Exercise details: Reproduce word for word the passage of the skin cancer article below between "Being in the" and "still very cautious.", inclusive.

Excerpt:
African Americans face skin cancer risks

According to the American Cancer Society, 40 to 50 percent of Americans who live to age 65 will have skin cancer at least once.

Although anyone can get skin cancer, the risk is greatest for people who have fair skin, freckles, red or blond hair and blue or light-colored eyes. However, darker skin does not exclude anyone from the disease.

Margot Menendez, of Tallahassee, knows that skin cancer has no color boundaries. “I thought black people didn’t get skin cancer,” said Menendez.

A sophomore transfer student, Menendez has experienced the effects of skin cancer first hand.

Although she has not been diagnosed with the disease, skin cancer has been a leading cause of death in her family for two generations.

Menendez’s mother is a fair-skinned Cuban-American, and her father is a dark-skinned black American. So, like most blacks, Menendez thought she was exempt from skin cancer. It wasn’t until she found out about her grandmother and aunt’s battle with skin cancer that she realized no one is exempt.

According to studies by the American Cancer Society, exposure to the sun’s ultraviolet rays appears to be the most important factor in developing skin cancer.

Overexposure may lead to skin cancer, early wrinkles and other skin problems.

Being in the sun overtime, even without burning, can lead to skin cancer. A tan is the body’s attempt to protect itself from the sun’s harmful rays.

Anisha Nicholson, 20, a senior physical therapy major from Long Beach, Calif., complains of sunburn often. She plays volleyball for the university. Often, her coach will ask the team to train outside in the sun.

“I don’t think he (coach Tony Trifonov) realizes what two or three hours in the sun can do to your skin,” Nicholson said. Although Nicholson hasn’t had any symptoms of skin cancer or sunspots, she is still very cautious.

“I usually put on sunblock before I go to practice just in case,” she said. “But I do wear it every day because it is in my makeup.”

According to the American Cancer Society, the number of skin cancer cases has risen in the United States in the last few decades. Studies show that more than one million cases of skin cancer will be diagnosed this year alone.

Data block:
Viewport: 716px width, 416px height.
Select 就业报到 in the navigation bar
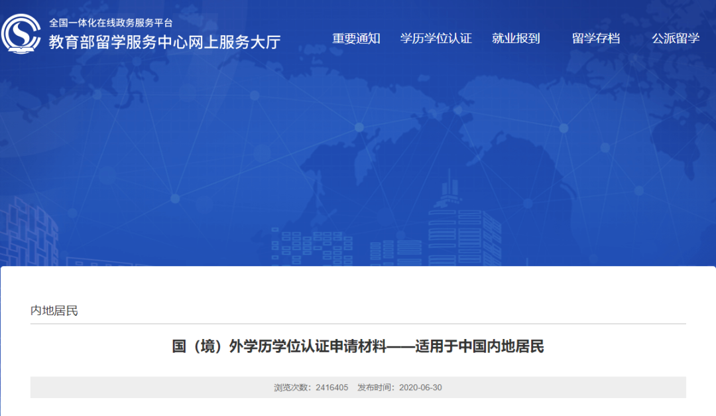[516, 38]
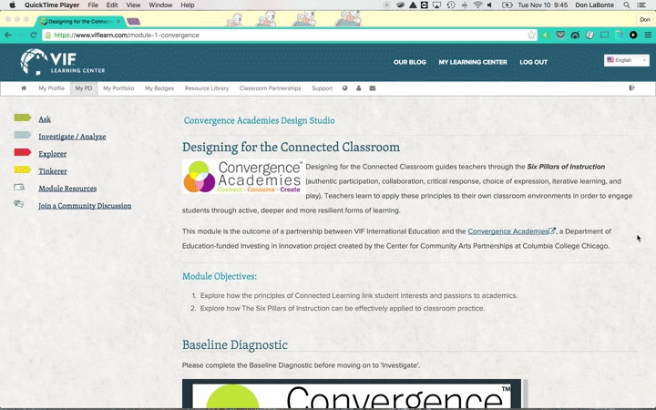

Solution for this exercise:
Being in the sun overtime, even without burning, can lead to skin cancer. A tan is the body’s attempt to protect itself from the sun’s harmful rays.

Anisha Nicholson, 20, a senior physical therapy major from Long Beach, Calif., complains of sunburn often. She plays volleyball for the university. Often, her coach will ask the team to train outside in the sun.

“I don’t think he (coach Tony Trifonov) realizes what two or three hours in the sun can do to your skin,” Nicholson said. Although Nicholson hasn’t had any symptoms of skin cancer or sunspots, she is still very cautious.